Submitted by Elaine Magliaro, Guest Blogger
Banned Books Weeks 2011 will be observed September 24-October 1.
Jonah Goldberg claims that Banned Books Week (BBW) is nothing but hype. In a column he penned for USA Today in early September, Goldberg wrote that BBW “is an exercise in propaganda.” He continued, “For starters, as a legal matter no book in America is banned, period, full stop (not counting, I suppose, some hard-core illegal child porn or some such out there). Any citizen can go to a bookstore or Amazon.com and buy any book legally in print — or out of print for that matter.”
Evidently, Goldberg thinks that books which have been removed from the shelves of public and school libraries “due to pressure from someone who isn’t a librarian or a teacher” don’t count as “banned books.” He appears to believe they can only be considered banned books if they have been banned on a national level. So what if books are removed from school and public libraries? One can always get a copy at a book store or from Amazon.com. Right?
Goldberg got into the numbers of challenged books to demonstrate how “overhyped” stories about banned books are. He wrote that reported challenges had dropped from 513 in 2008 to 348 in 2010—and that the “historic norm is a mere 400 to 500 bans or challenges” a year. He said there are almost 100,00 public schools in this country educating approximately 50 million students—as well as 33,000 private schools and 10,000 public libraries. According to Goldberg’s math—if there were “500 parent-driven ‘bans or challenges’ in a given year in public schools, that would mean for every 200 public schools, or every 100,000 students, at least one parent even complained about an age-inappropriate book. What an epidemic!”
Reported challenges…a mere 400 to 500 bans or challenges…only one book challenge per 100,000 students. What’s the fuss all about? Why should people be concerned? Maybe the American Library Association, public libraries, and schools in this country should only begin to worry when the censorship, challenging, and banning of books becomes an epidemic. Why address the problem when the numbers are so small?
Well, one could conclude that many book challenges aren’t reported. As noted on the ALA website: “We do not claim comprehensiveness in recording challenges as research suggests that for each challenge reported there are as many as four or five that go unreported.” And I have little doubt that there are many librarians, teachers, readers, and defenders of the First Amendment who feel that an historic norm of 400 to 500 challenges a year are a few hundred too many.
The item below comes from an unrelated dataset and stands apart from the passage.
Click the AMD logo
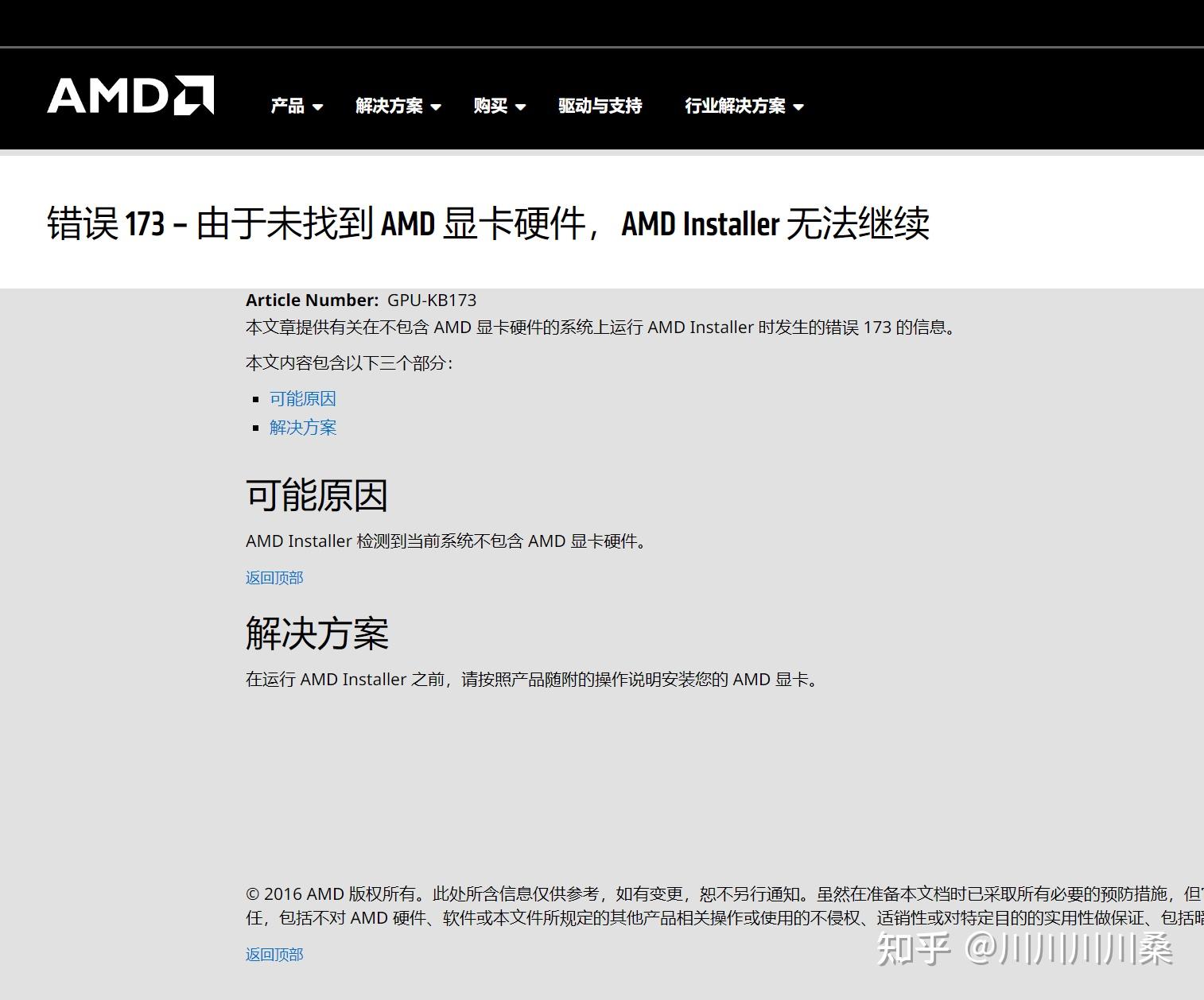Screen dimensions: 1204x1000 130,95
I have to wonder at Goldberg’s motives for writing his column. Was it so he could get in a dig at teachers’ unions? Here’s what he wrote about them:
“These days, teachers unions are fond of claiming that apathetic parents deserve more of the blame for the woeful state of education today. Maybe so. But a national policy of bullying parents interested in what their kids are reading hardly seems like the best way to encourage them. Indeed, from these numbers, the real scandal might be that so few books are “banned or challenged.’”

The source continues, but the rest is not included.